| EXERCISE PROMPT |
In the preview of the 2018 New Zealand Superbike Championship, at which venue does the championship wrap up?

##### QUOTED PASSAGE #####

The 2018 New Zealand Superbike Championship kicks off in Christchurch this weekend and so will begin the battle to find the nation’s best motorcycle road racers across half a dozen separate bike categories.

The nationals kick off at Mike Pero Motorsport Park, Christchurch, on January 6-7, with rounds to follow at Timaru’s Levels International Raceway on January 13-14 and at Hampton Downs Motorsport Park near Meremere on March 3-4, before wrapping up at Bruce McLaren Motorsport Park in Taupo on March 17-18.

Most eyes will no doubt focus on the premier Superbike class, where the winner of the recent Suzuki Series, Taupo’s Scott Moir, could be favoured, especially with 2017 Superbike champion Tony Rees, of Whakatane, sidelined with injury.

Other frontrunners are likely to include Wellington’s 2016 national Superbike champion Sloan Frost, Glen Eden’s Daniel Mettam, Whakatane’s rising star Mitchell Rees, Christchurch’s Alastair Hoogenboezem, Invercargill’s Jeremy Holmes, New Plymouth’s Hayden Fitzgerald and Tauranga’s Jay Lawrence, among others, but it will be equally intense in the other bike classes too.

Perhaps of prime interest will be to see if Christchurch’s Dennis Charlett can succeed in his bid to clinch the Superlite (Formula Three) title.

If he can win this class he will be the first rider to become a New Zealand champion in all the various bike classes.

He was national Lightweight champion in 2016, Superbike champion in 2014 and 600cc Supersport champion in 2012, adding to his 600cc sports production, 125GP, 250cc Production class titles before that. He won the 650 Pro Twin class last season and all that remains for him to be New Zealand’s most successful all-around racer is to win the Superlite trophy.

But it won’t be easy for the 49-year-old Kiwi legend, with 23-year-old Aucklander Nathanael Diprose a first-timer in the Superlite class but already a proven title contender.

##### EXTRACTED DATA #####

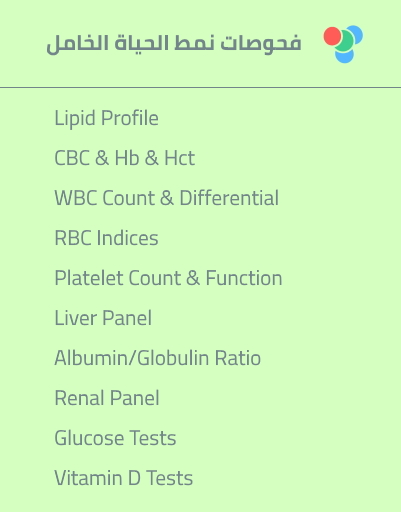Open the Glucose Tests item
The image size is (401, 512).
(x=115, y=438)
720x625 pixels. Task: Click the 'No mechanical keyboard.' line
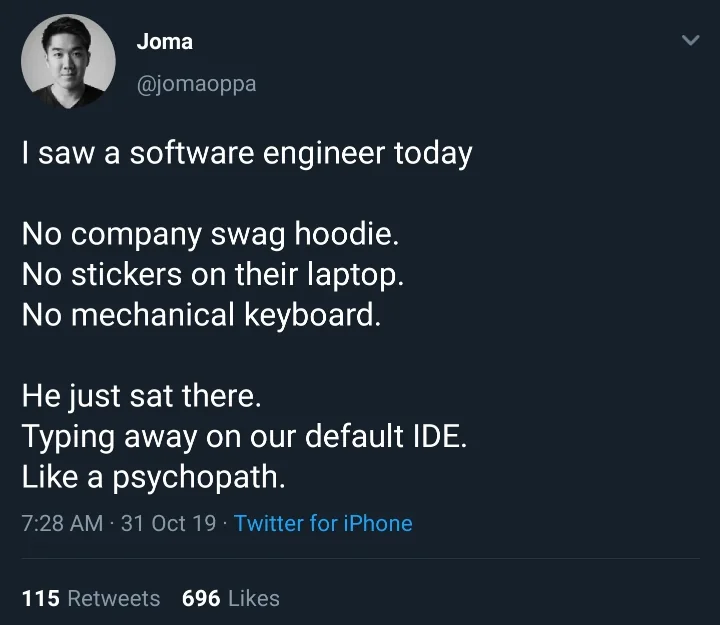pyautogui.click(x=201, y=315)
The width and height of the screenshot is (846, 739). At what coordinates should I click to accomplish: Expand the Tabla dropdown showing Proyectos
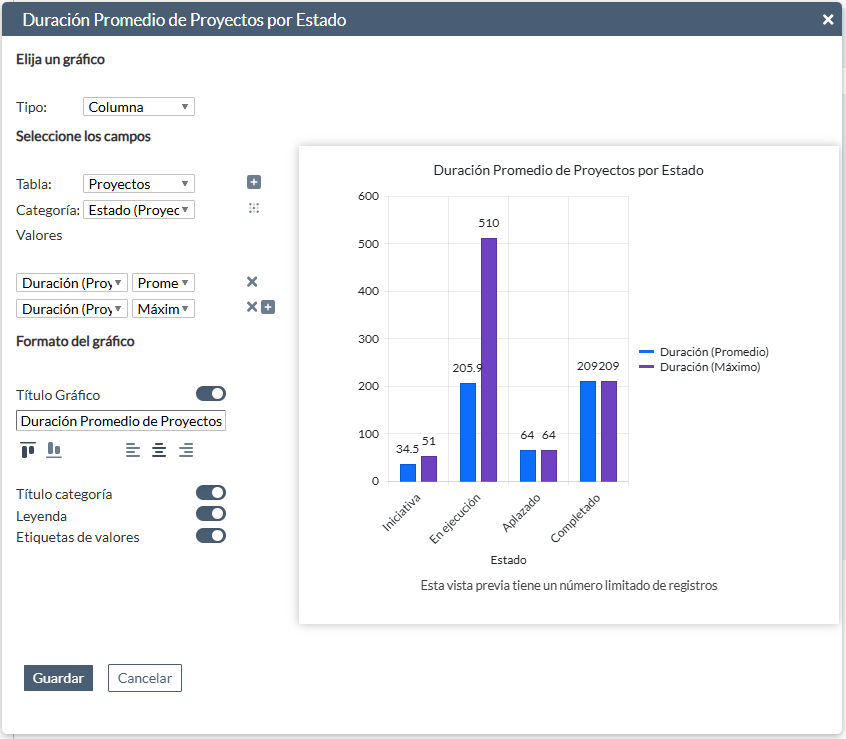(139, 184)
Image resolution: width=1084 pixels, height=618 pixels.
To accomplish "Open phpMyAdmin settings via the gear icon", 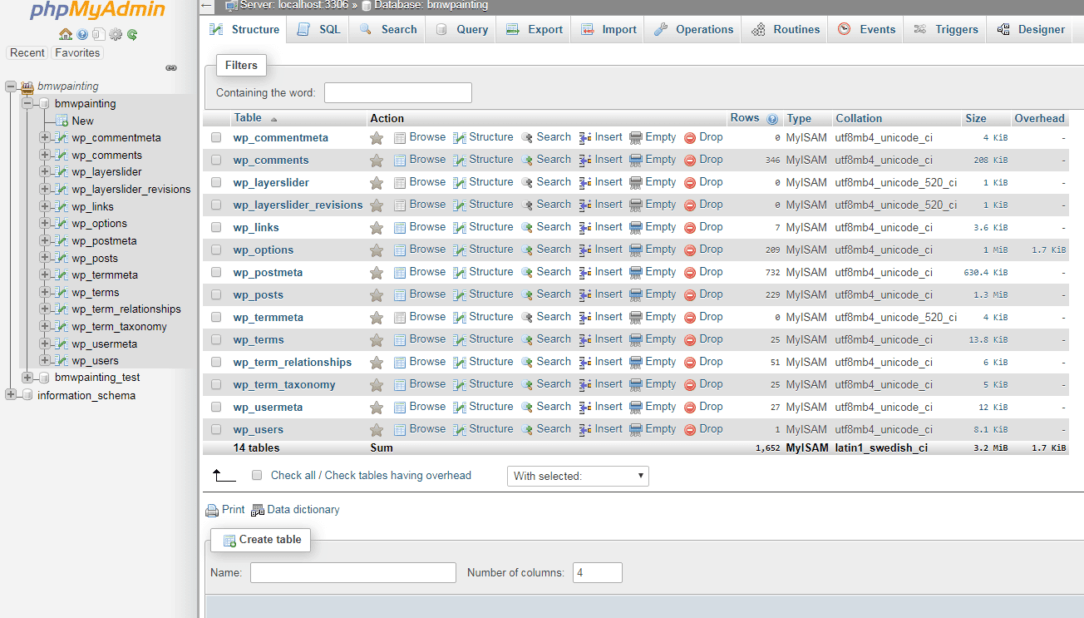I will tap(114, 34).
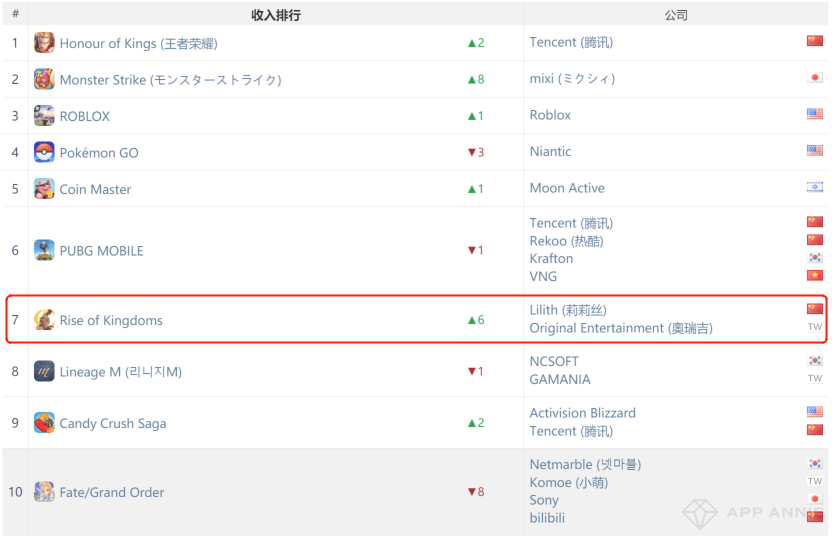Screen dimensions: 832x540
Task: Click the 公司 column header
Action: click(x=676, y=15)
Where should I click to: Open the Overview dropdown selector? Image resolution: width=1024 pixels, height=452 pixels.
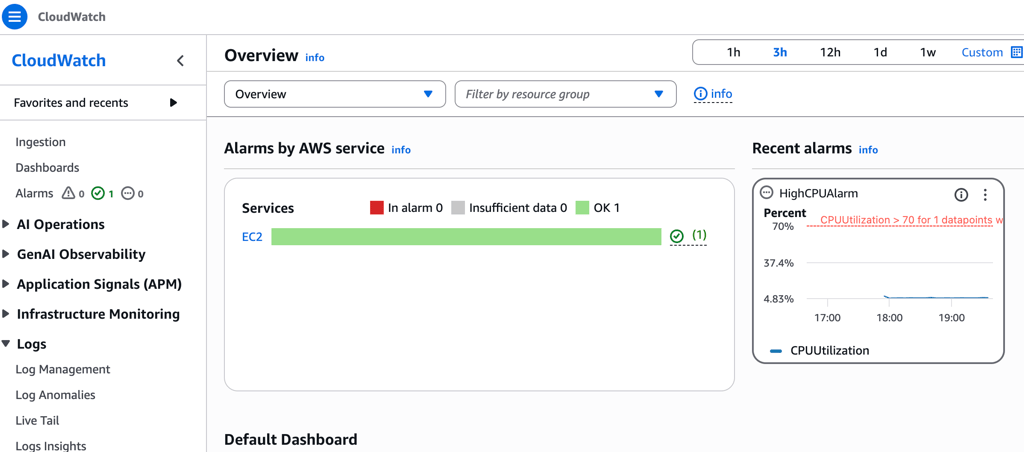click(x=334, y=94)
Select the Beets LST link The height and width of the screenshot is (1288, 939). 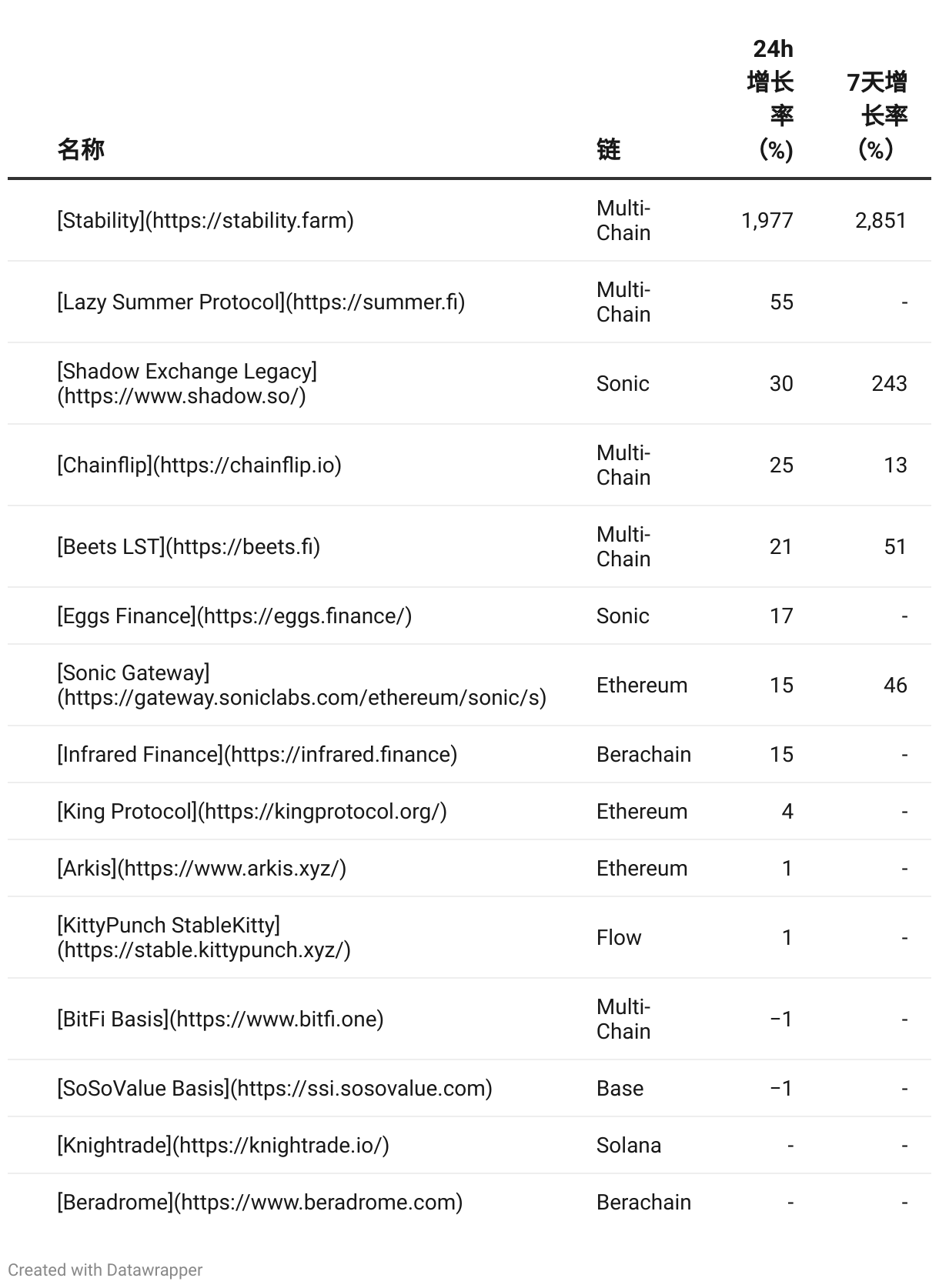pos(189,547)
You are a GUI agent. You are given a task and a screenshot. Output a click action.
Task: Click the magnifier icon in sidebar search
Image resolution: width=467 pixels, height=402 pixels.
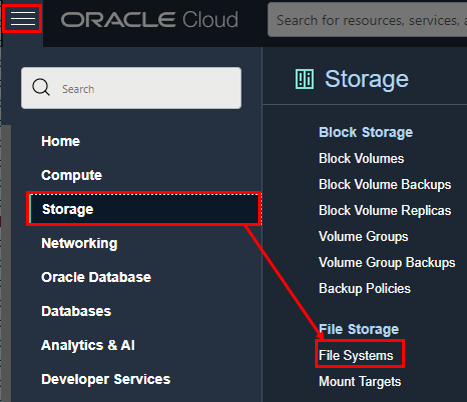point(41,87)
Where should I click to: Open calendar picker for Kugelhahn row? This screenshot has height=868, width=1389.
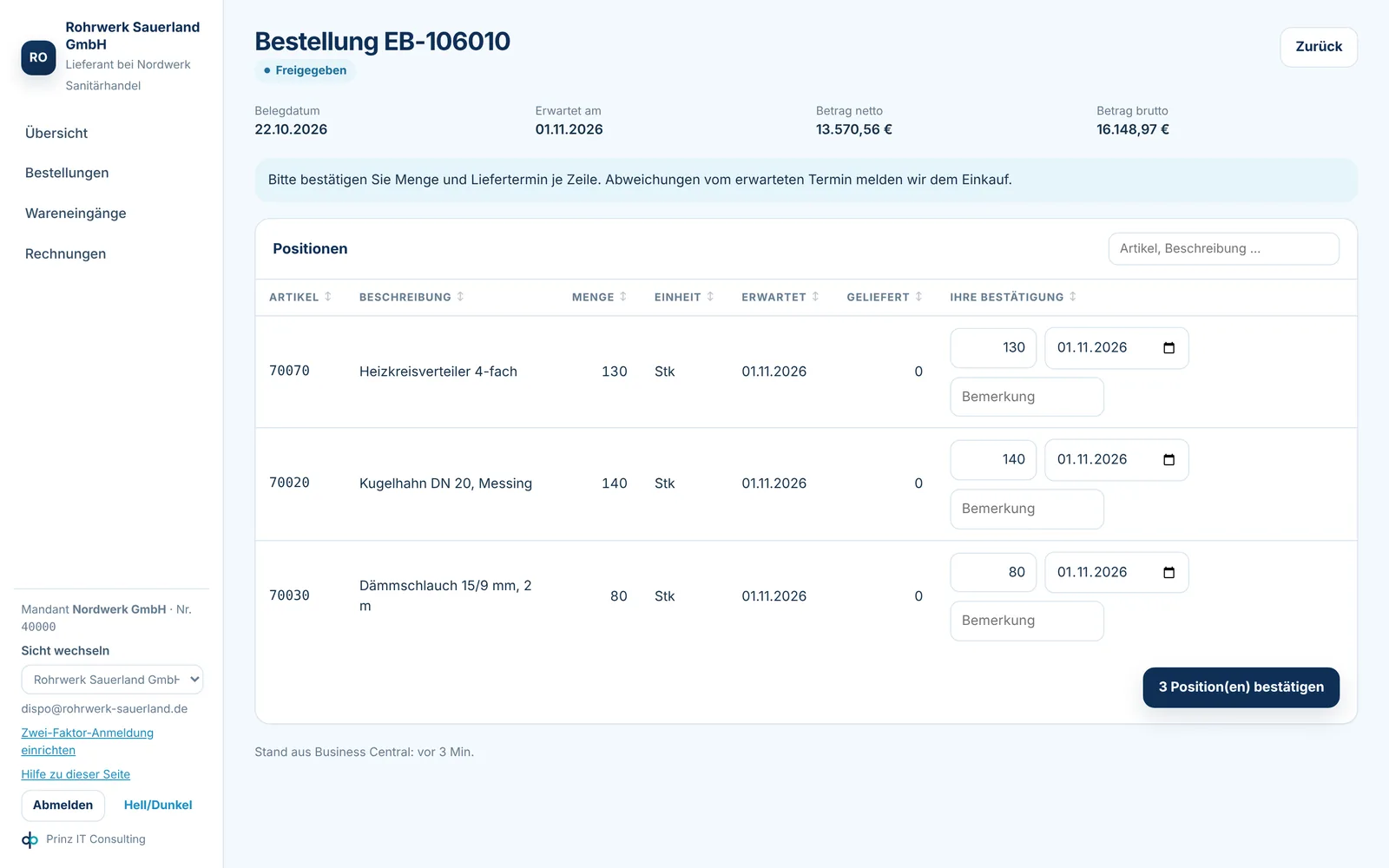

#####

| SOLVED PROBLEM |
Bruce McLaren Motorsport Park in Taupo, on March 17-18.